■ **SHORT EXERCISE A**:
Answer these questions using the payroll deduction provisions.
(i) Which shares of Common Stock may be purchased?
(ii) To whom must a Participant deliver a Withdrawal Notice?
(iii) How many business days before the next Offering Commencement Date must an Employee file a new Authorization to re-enter the Plan?

■ **DOCUMENT TEXT**:
:::

7. Maximum Amount of Payroll Deductions

      A Participant may authorize payroll deductions from his or her Compensation in effect during an Offering
Period; provided that the maximum percentage or amount shall not exceed the amount set forth in Section 4(e)
hereof and shall be reduced, as necessary, to comply with such limit.  If, after giving effect to other authorized 
payroll deductions, the Participant does not have a sufficient amount of Compensation available to cover the full
amount of his or her elected payroll deduction for Common Stock purchases under the Plan, the payroll
deduction rate will be reduced to the amount available for that applicable pay period or periods and the elected
rate will be reinstated when/if the Participant has the requisite amount of available Compensation to do so. The
Participant shall not be entitled to any accelerated or increased deduction rates for any missed deductions.
8.       Unused Payroll Deductions

      Only whole shares of Common Stock may be purchased.  Any balance remaining in a Participant’s
Account after a purchase, which is insufficient to purchase a whole share of Common Stock at the Option
Exercise Price, will be reported to the Participant and will, in the sole discretion of the Company, either be (i)
carried forward to the next Offering Period or (ii) refunded to the Participant in the next applicable payroll
period.  However, in no event will the amount of the unused payroll deductions carried forward from a payroll 
period exceed the Option Exercise Price per share for the preceding Offering Period.  If for any Offering Period 
the amount of unused payroll deductions should exceed the Option Exercise Price per share, the amount of the
excess for any Participant shall be refunded to such Participant, without interest.
9. Change in Payroll Deductions

       A Participant may increase or decrease the amount of his or her payroll deductions, effective with respect
to the next Offering Period, by filling out, signing and delivering to the Chief Financial Officer of the Company or
his designees a new Authorization at least ten (10) business days before the commencement of such next Offering
Commencement Date; provided , however , that upon the consent of the Committee, a Participant may change
his or her payroll deduction at any time prior to the applicable Offering Commencement Date.  An Employee may 
not increase or decrease his Payroll Deductions with respect to an on-going Offering Period.

10. Withdrawal from the Plan

     (a) A Participant may withdraw from the Plan and withdraw all but not less than all of the payroll deductions
         credited to his or her Account under the Plan prior to an Offering Termination Date by delivering a notice
         to the Chief Financial Officer of the Company or his designee (a “Withdrawal Notice”) at least ten days
         prior to such Offering Termination Date, in which event the Company will promptly refund without
         interest the entire balance of such Employee’s deductions not theretofore used to purchase Common
         Stock under the Plan.

     (b) If the Participant withdraws from the Plan, his purchase rights under the Plan will be terminated and no
         further payroll deductions will be made.  To re-enter the Plan, such an Employee must file a new
         Authorization at least ten (10) business days before the next Offering Commencement Date.  Such 
         Authorization will become effective for the Offering Period that commences on such Offering
         Commencement Date.

:::

■ **SHORT EXERCISE B**:
Copy the rows exactly, starting at the line that contains "Sort by Дата исследования column arrows" and ending at the line that contains "click(x=1179, y=287)".

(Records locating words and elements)
:::

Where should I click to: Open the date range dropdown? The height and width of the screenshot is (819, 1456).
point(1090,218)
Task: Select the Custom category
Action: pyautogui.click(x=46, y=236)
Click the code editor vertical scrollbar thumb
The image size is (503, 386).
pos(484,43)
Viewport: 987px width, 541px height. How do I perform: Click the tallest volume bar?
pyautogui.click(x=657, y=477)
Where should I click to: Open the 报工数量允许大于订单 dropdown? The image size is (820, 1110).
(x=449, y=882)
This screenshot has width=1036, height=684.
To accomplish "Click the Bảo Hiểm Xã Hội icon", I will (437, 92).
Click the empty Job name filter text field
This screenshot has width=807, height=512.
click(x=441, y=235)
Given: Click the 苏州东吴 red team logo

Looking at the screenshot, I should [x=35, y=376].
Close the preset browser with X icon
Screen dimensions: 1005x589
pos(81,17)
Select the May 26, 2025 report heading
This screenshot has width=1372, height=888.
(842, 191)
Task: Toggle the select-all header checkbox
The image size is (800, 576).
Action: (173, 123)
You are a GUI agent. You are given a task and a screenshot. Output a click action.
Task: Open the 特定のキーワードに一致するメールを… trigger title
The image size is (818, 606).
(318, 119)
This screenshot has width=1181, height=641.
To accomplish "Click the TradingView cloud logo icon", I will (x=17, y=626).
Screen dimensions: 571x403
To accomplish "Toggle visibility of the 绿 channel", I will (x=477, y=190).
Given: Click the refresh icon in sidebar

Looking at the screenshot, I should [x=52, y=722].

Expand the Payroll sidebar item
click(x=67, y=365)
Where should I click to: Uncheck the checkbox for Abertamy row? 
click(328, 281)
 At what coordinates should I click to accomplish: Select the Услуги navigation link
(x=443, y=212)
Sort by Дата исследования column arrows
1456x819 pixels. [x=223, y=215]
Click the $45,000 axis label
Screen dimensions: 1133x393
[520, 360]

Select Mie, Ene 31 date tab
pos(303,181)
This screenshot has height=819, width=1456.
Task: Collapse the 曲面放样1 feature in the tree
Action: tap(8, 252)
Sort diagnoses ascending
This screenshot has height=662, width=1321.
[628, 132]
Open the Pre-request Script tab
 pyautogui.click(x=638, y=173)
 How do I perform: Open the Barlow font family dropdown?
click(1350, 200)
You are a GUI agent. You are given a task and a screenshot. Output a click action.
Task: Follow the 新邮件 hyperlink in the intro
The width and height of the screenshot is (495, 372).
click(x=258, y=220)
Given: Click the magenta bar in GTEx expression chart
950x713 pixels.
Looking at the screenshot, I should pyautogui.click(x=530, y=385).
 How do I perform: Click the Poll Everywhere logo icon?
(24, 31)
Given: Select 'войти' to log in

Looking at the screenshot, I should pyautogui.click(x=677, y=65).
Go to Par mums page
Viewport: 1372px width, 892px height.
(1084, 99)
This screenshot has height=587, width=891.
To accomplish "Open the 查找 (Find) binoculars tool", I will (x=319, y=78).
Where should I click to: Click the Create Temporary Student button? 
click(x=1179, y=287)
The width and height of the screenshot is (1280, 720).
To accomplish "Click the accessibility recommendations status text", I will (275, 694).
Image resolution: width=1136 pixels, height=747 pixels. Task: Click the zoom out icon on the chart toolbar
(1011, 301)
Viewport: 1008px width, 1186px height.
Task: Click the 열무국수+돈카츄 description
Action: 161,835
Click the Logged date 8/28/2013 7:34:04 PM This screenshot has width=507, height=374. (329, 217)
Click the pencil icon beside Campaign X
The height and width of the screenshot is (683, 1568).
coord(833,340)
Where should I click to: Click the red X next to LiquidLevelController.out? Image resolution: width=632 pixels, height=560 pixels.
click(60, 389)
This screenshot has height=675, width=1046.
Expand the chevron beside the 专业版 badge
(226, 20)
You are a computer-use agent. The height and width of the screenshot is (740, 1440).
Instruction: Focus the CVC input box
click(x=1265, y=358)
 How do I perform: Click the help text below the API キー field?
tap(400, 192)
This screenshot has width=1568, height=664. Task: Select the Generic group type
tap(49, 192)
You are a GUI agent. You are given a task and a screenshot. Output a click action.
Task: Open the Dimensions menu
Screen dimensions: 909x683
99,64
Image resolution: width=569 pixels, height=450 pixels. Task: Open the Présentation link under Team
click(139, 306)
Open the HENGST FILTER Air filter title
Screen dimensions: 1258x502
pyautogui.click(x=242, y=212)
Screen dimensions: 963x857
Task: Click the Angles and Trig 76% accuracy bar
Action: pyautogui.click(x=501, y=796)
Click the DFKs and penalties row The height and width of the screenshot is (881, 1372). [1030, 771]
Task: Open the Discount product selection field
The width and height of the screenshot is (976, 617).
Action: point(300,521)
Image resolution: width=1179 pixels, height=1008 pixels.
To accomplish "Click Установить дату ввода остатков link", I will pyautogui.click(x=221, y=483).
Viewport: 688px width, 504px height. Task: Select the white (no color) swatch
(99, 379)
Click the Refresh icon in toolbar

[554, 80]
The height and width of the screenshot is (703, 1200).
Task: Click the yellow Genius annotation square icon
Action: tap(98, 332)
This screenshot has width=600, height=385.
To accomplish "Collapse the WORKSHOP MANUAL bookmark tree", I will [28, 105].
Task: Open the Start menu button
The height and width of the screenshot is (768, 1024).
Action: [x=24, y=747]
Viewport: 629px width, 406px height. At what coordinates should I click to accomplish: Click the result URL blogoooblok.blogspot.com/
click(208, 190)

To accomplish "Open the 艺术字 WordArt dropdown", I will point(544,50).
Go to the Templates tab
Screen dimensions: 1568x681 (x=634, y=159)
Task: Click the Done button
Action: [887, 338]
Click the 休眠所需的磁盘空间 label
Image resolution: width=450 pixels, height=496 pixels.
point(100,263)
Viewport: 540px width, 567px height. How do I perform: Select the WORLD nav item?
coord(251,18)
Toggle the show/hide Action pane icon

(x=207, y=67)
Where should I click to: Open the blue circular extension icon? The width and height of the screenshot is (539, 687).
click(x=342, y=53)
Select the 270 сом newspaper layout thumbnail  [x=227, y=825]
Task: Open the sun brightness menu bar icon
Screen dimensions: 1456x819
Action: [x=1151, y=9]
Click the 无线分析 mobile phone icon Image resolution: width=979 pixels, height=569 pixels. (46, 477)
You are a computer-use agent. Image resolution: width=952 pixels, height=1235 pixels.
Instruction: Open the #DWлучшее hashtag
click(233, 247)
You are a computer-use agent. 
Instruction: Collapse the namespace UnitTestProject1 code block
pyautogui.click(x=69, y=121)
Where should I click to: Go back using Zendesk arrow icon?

:::

■ **PROBLEM SOLUTION A**:
(i) Only whole shares of Common Stock.
(ii) The Chief Financial Officer of the Company or his designee.
(iii) At least ten (10) business days.

■ **PROBLEM SOLUTION B**:
Sort by Дата исследования column arrows
1456x819 pixels. [x=223, y=215]
Click the $45,000 axis label
Screen dimensions: 1133x393
[520, 360]

Select Mie, Ene 31 date tab
pos(303,181)
This screenshot has height=819, width=1456.
Task: Collapse the 曲面放样1 feature in the tree
Action: tap(8, 252)
Sort diagnoses ascending
This screenshot has height=662, width=1321.
[628, 132]
Open the Pre-request Script tab
 pyautogui.click(x=638, y=173)
 How do I perform: Open the Barlow font family dropdown?
click(1350, 200)
You are a GUI agent. You are given a task and a screenshot. Output a click action.
Task: Follow the 新邮件 hyperlink in the intro
The width and height of the screenshot is (495, 372).
click(x=258, y=220)
Given: Click the magenta bar in GTEx expression chart
950x713 pixels.
Looking at the screenshot, I should pyautogui.click(x=530, y=385).
 How do I perform: Click the Poll Everywhere logo icon?
(24, 31)
Given: Select 'войти' to log in

Looking at the screenshot, I should pyautogui.click(x=677, y=65).
Go to Par mums page
Viewport: 1372px width, 892px height.
(1084, 99)
This screenshot has height=587, width=891.
To accomplish "Open the 查找 (Find) binoculars tool", I will (x=319, y=78).
Where should I click to: Click the Create Temporary Student button? 
click(x=1179, y=287)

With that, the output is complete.